Naquela noite, seus amigos mais próximos, Michael e Joy Brown, entregaram-lhe um envelope. Dentro, havia um bilhete e um cheque com o valor de um ano inteiro de salário. “Você tem um ano livre para escrever o que quiser”, diziam. Não era apenas dinheiro — era fé. Era o dom raro de alguém acreditar profundamente em um talento ainda invisível ao mundo.

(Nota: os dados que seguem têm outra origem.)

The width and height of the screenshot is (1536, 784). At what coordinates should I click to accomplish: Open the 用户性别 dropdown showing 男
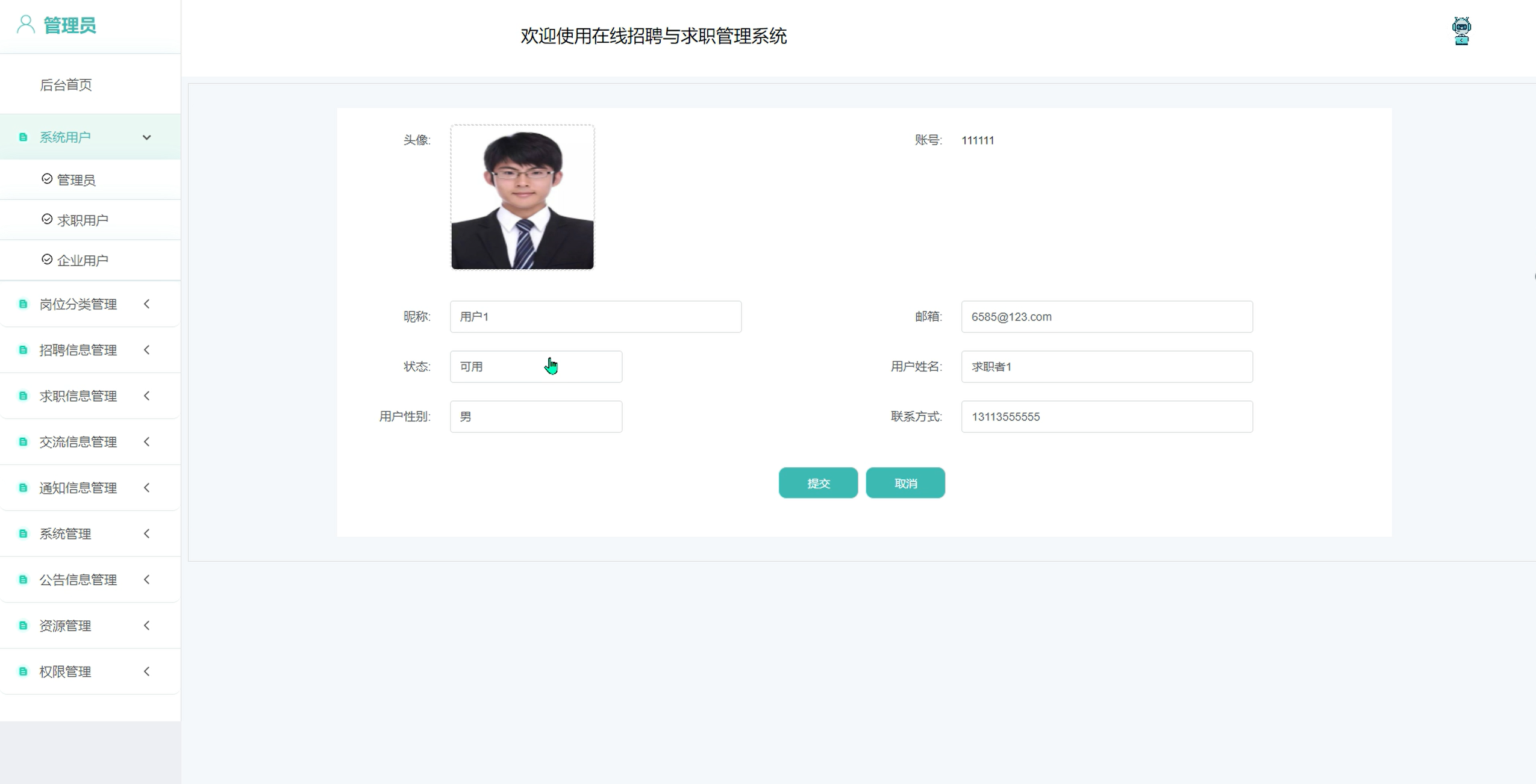point(535,417)
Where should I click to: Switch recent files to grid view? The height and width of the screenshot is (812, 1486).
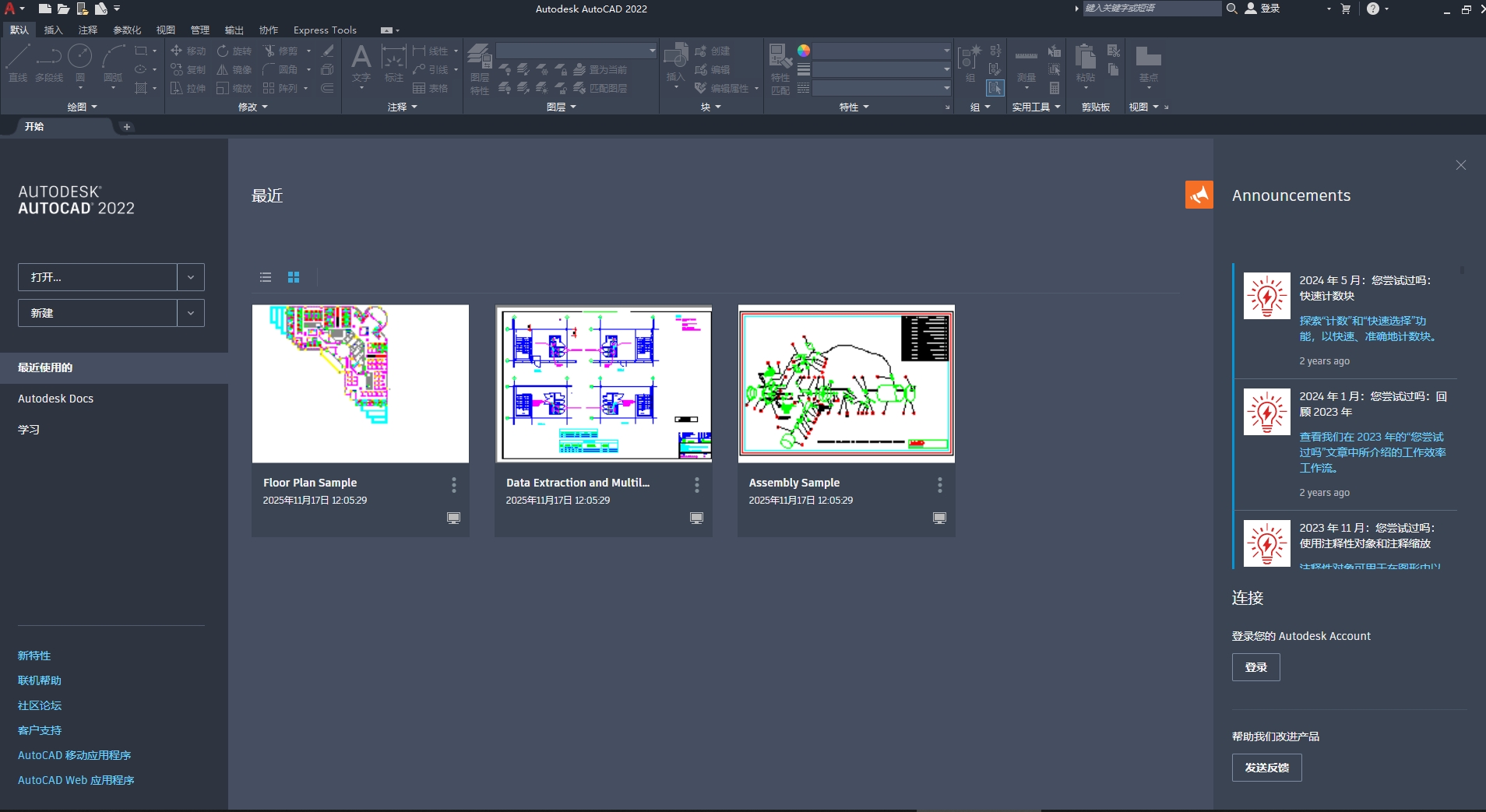point(294,277)
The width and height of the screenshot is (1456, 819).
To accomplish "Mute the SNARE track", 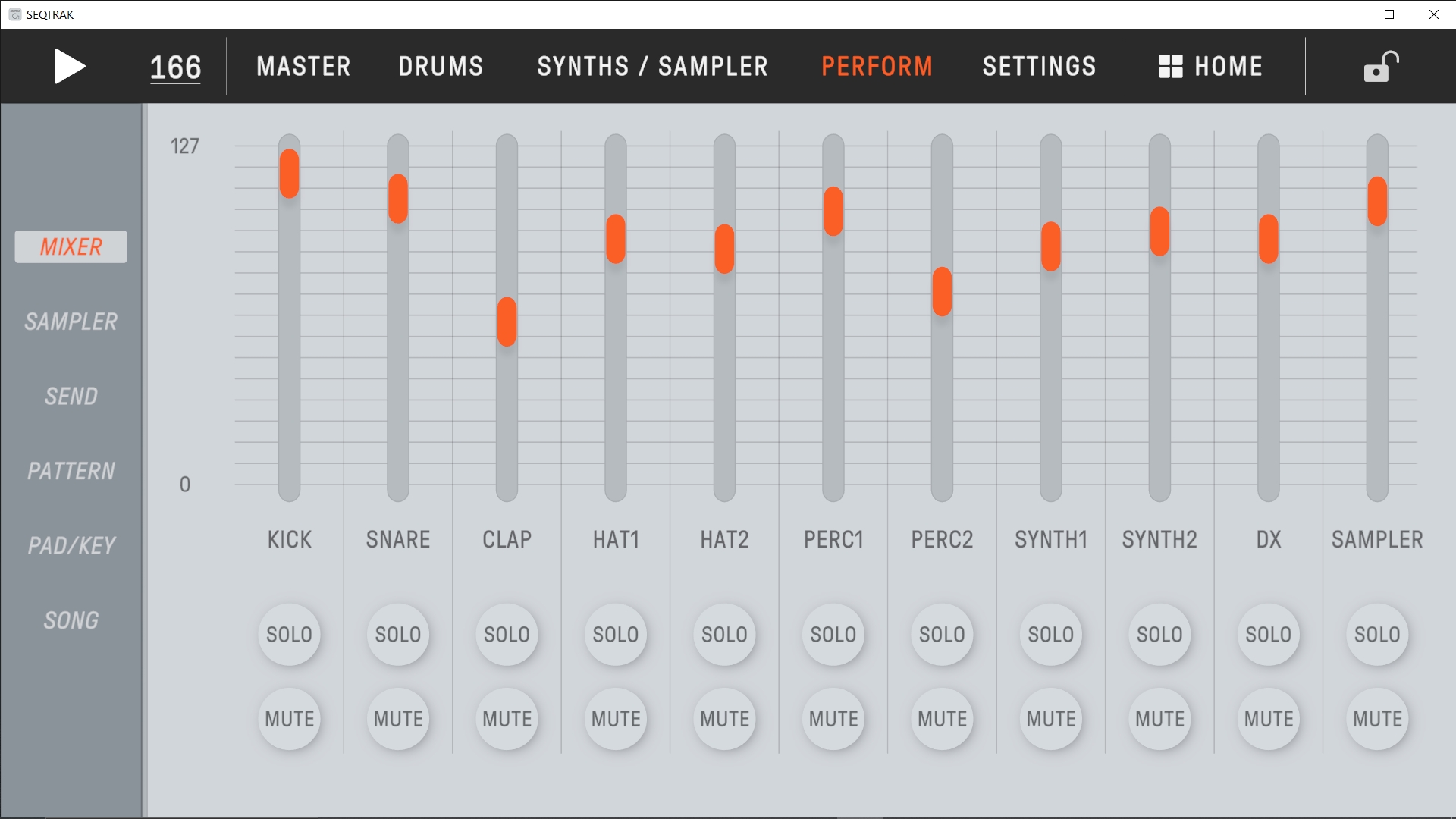I will [398, 719].
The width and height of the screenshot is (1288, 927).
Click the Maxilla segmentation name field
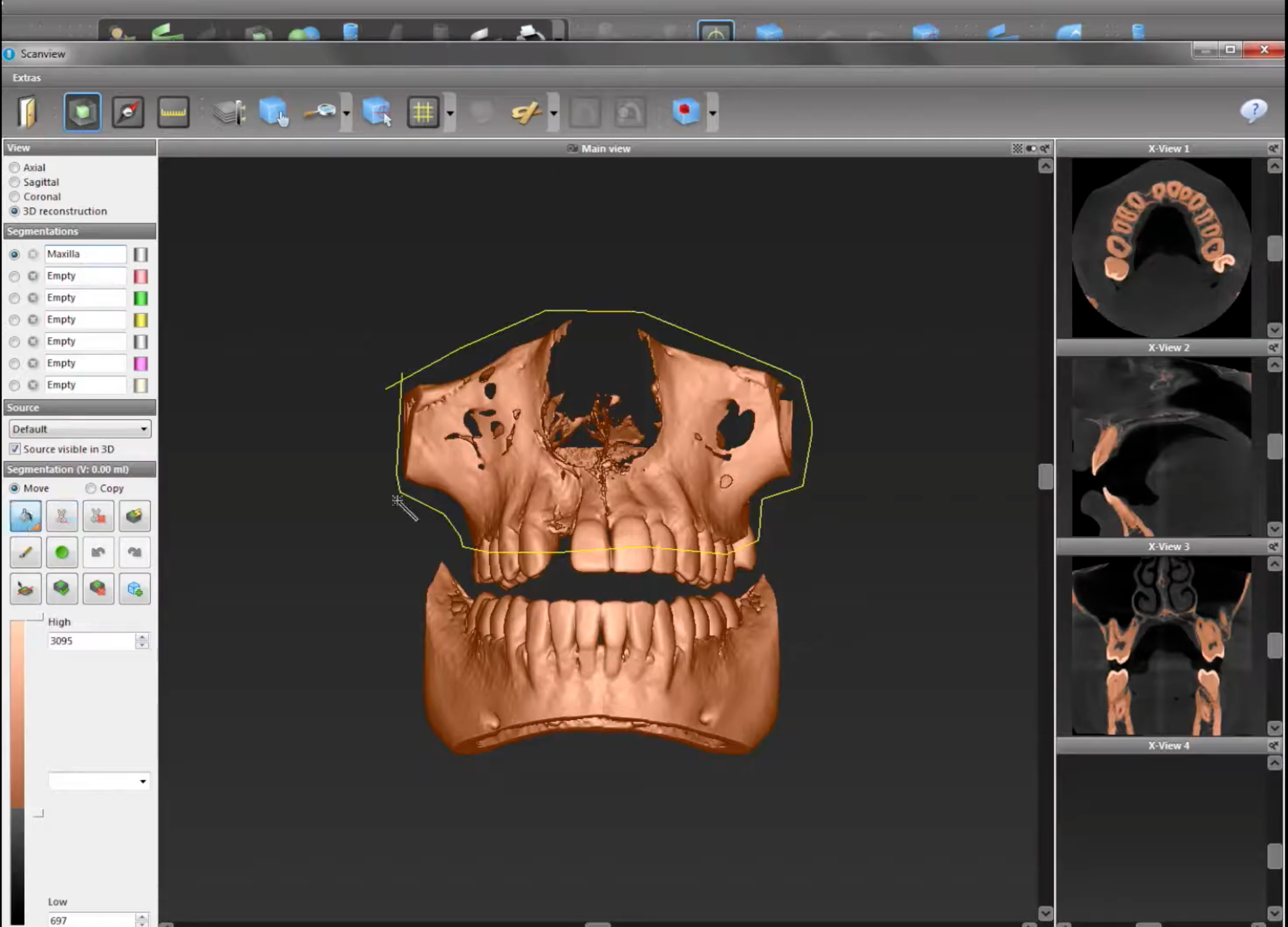85,254
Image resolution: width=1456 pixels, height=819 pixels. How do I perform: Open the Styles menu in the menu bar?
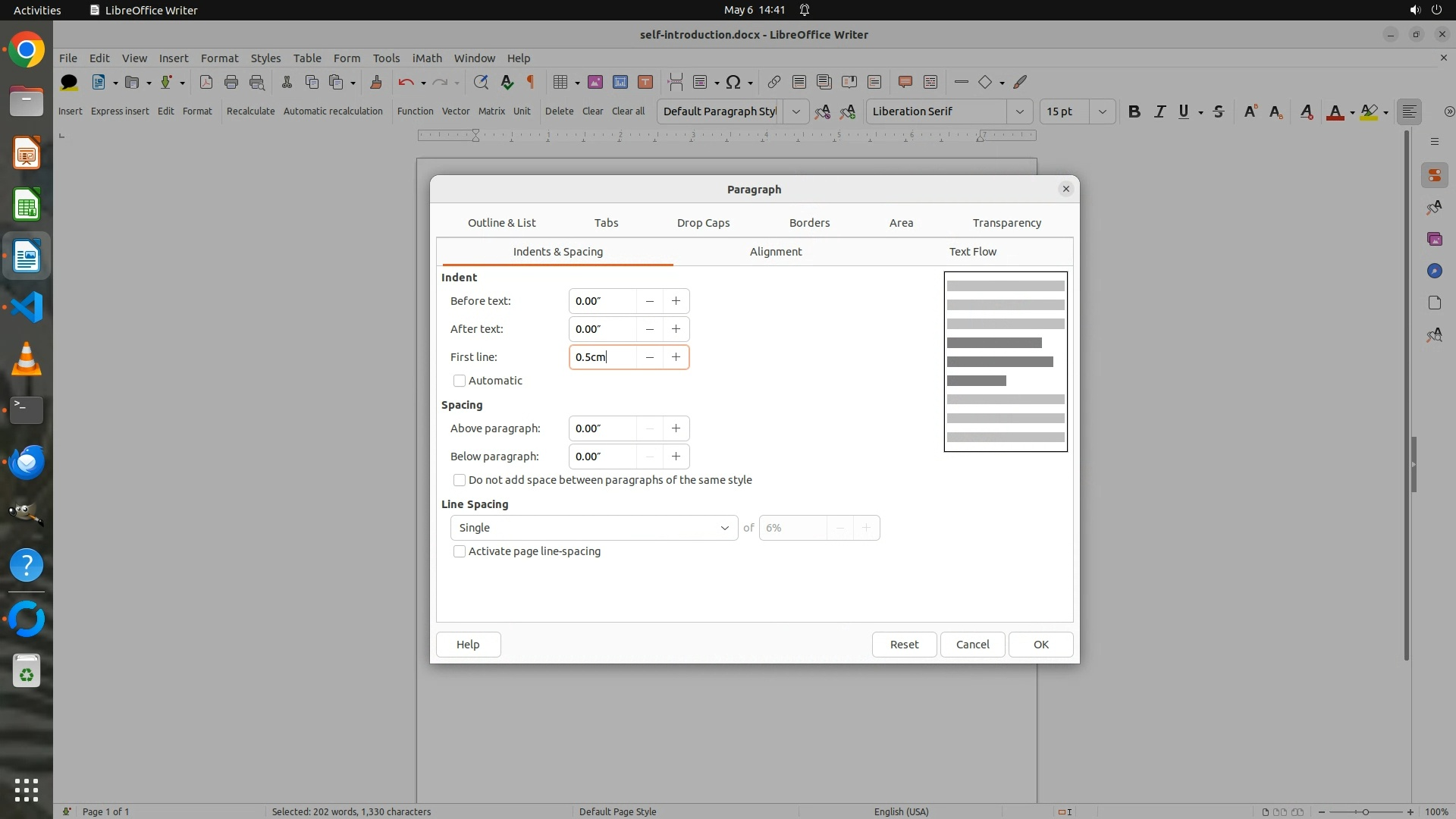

Livre da luta diária pela sobrevivência, Harper mergulhou completamente na escrita. Inspirou-se na infância em Monroeville, Alabama, nas memórias do pai advogado e nas feridas da injustiça racial que marcavam o sul dos Estados Unidos. O manuscrito, inicialmente intitulado Go Set a Watchman, transformou-se, após longas revisões, em To Kill a Mockingbird — uma obra que, ao ser publicada em 1960, se tornaria um marco moral e literário.
O livro venceu o Prêmio Pulitzer, vendeu mais de 30 milhões de cópias e foi traduzido para dezenas de idiomas. Mas a verdadeira história por trás do seu nascimento é mais silenciosa e humana: To Kill a Mockingbird nasceu de um gesto de confiança.